Виконт махнул рукой в сторону берега. Маленький городок расцветился флагами, и даже в этот ранний час уже слышался шум беззаботного веселья.
— Сегодня день святого Рока. Города патрон. Празднуют его каждый год. Очень много веселятся. Изо всех их сил, — объяснил виконт, выказывая похвальную терпимость к развлечениям низшего порядка. — Но это не так плохо. Хороший веселье. В прошлом году я почти сломал свою шею, прыгая через стол.
Пэки праздник не заинтересовал.
— Послушай, Вик, — настаивал он. — Будь другом, пригласи меня в Шато, ладно? Я не могу объяснить, но у меня есть особые причины провести там несколько дней.
— О! — снисходительно улыбнулся виконт. — Прекрасная мадемуазель Опэль?
Пэки рассердился. Джейн Опэл — просто знакомая, которой он хочет оказать услугу, не более того. Ужасно досадно слушать подобную чепуху!
— Ничего подобного! Кстати, я помолвлен.
— С мадемуазель Опэль?
— Нет! Не с мисс Опэл! Я же знакомил тебя со своей невестой на вокзале!
— О, так это была невеста? Та красивая, красивая дева?
— Да.
— И ты все-таки приплыл сюда ради мадемуазель Опэль?

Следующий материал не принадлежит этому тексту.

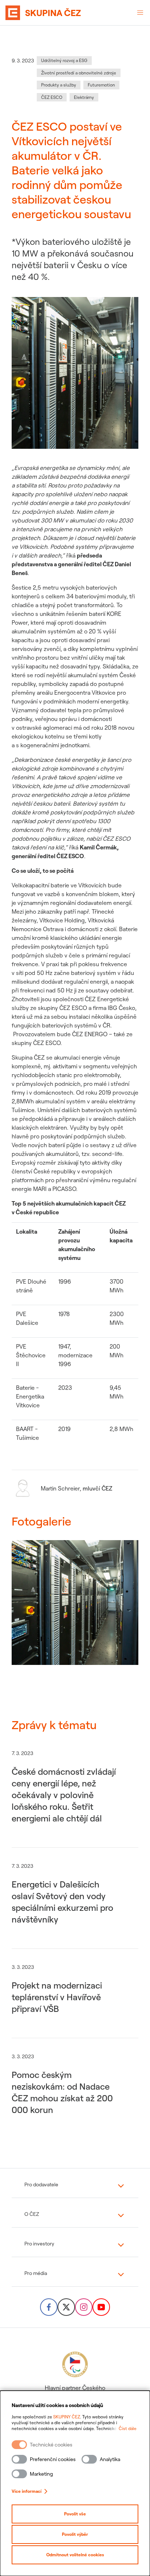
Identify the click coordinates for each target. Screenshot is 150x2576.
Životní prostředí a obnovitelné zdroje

Пэки с трудом отказался от идеи стукнуть приятеля по голове кофель-нагелем. Он понимал, что сейчас вести себя с виконтом следует тактично.
— Ладно, неважно. Суть в том, сумеешь ли ты ввести меня в Шато.
— Увы, нет!
— Почему?
— О, мой Пэки, о чем ты просишь — невозможно. Пока я появляюсь в Шато, с Геджами возникает множество недоразумений. Они ждут меня вчера, а я появился послезавтра, притом неточно. Из-за этого Геджи раздражались. Будут словно уксус.
Пэки никак не желал смириться с поражением.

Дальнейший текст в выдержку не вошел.